Durante questi anni di presidenza, negli incontri con le nostre società sportive, ho avuto la possibilità di conoscere tante persone e recuperare la bellezza del servizio che tanti nostri dirigenti offrono al territorio. La cosa che più mi ha colpito è come il lavoro silenzioso e generoso di poche persone possa creare tanta forza positiva. Quasi un carburante che alimenta le stanche forze di noi dirigenti. La memoria di queste persone, ma soprattutto l’esempio che hanno lasciato dietro di sé, non si accontenta di uno sterile ricordo, seppur bello.
E’, invece, per tante società sportive, un’occasione per prendere spunto e proseguire, magari migliorando le cose belle già realizzate.
Perché questo avvenga e si concretizzi, occorre che vi sia il coraggio della memoria: la capacità di guardarsi indietro nel tentativo di recuperare e conservare tutto quanto di buono e bello è accaduto, in particolar modo nelle relazioni umane.    
Tutti noi abbiamo avuto la fortuna di essere affiancati da  figure di riferimento che hanno segnato la nostra vita.
Una personalità di prestigio che ha inciso non poco nella crescita degli uomini della mia generazione è stata quella di  Papa Giovanni Paolo II.
Un uomo che ci ha accompagnato per tanti anni, testimone prezioso con la sua forza di volontà, il suo coraggio e la sua fede.

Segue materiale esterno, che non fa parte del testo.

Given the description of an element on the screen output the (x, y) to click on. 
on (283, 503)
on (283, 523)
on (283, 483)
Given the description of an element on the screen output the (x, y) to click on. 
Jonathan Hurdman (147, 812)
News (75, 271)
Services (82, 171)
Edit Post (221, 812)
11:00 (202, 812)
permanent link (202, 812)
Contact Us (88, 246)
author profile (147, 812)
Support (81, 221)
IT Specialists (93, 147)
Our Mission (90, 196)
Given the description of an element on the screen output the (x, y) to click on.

Ci ha insegnato come una forte volontà e un sano convincimento possa consentire il raggiungimento di qualsiasi obiettivo.
Diceva:“Non abbiate paura, aprite le porte a Cristo” e ci spronava a concretizzare i nostri sogni.

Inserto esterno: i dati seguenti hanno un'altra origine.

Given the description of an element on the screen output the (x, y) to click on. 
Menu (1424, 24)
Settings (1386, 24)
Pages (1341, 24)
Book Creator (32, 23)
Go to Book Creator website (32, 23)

Giovanni Paolo II ci ha lasciati nell’aprile del 2005, ma la forza della memoria ci aiuta a non dimenticare e a continuare a ispirarci al suo esempio.
Conosco molti dirigenti che hanno fatto la storia delle nostre società sportive.
Tante persone che hanno lasciato una traccia indelebile nel cuore di molti. Proprio in queste settimana abbiamo perso un nostro caro amico che nell’ombra, nell’assoluta serietà e bontà d’animo, ha contribuito a far crescere la grande famiglia del Csi milano.
Non possiamo e non dobbiamo dimenticarli. Dobbiamo invece usare l’intelligenza e l’umiltà per ricordare le cose belle che ci hanno insegnato e delle quali sono stati artefici, proseguendo il percorso già tracciato aggiornandolo ai nostri tempi.
La memoria, infine, rappresenta anche un valore che dobbiamo trasmettere ai nostri giovani. Solo aiutandoli a “fare memoria” mettendo a frutto gli insegnamenti del passato, sapranno essere a loro volta testimoni ed esempio nel futuro. Noi crediamo fermamente che  questo sia un compito affidato a tutti gli uomini e alle donne del Csi affinché il loro servizio e la loro generosità sia sempre più ricca di frutti e di speranza per il domani.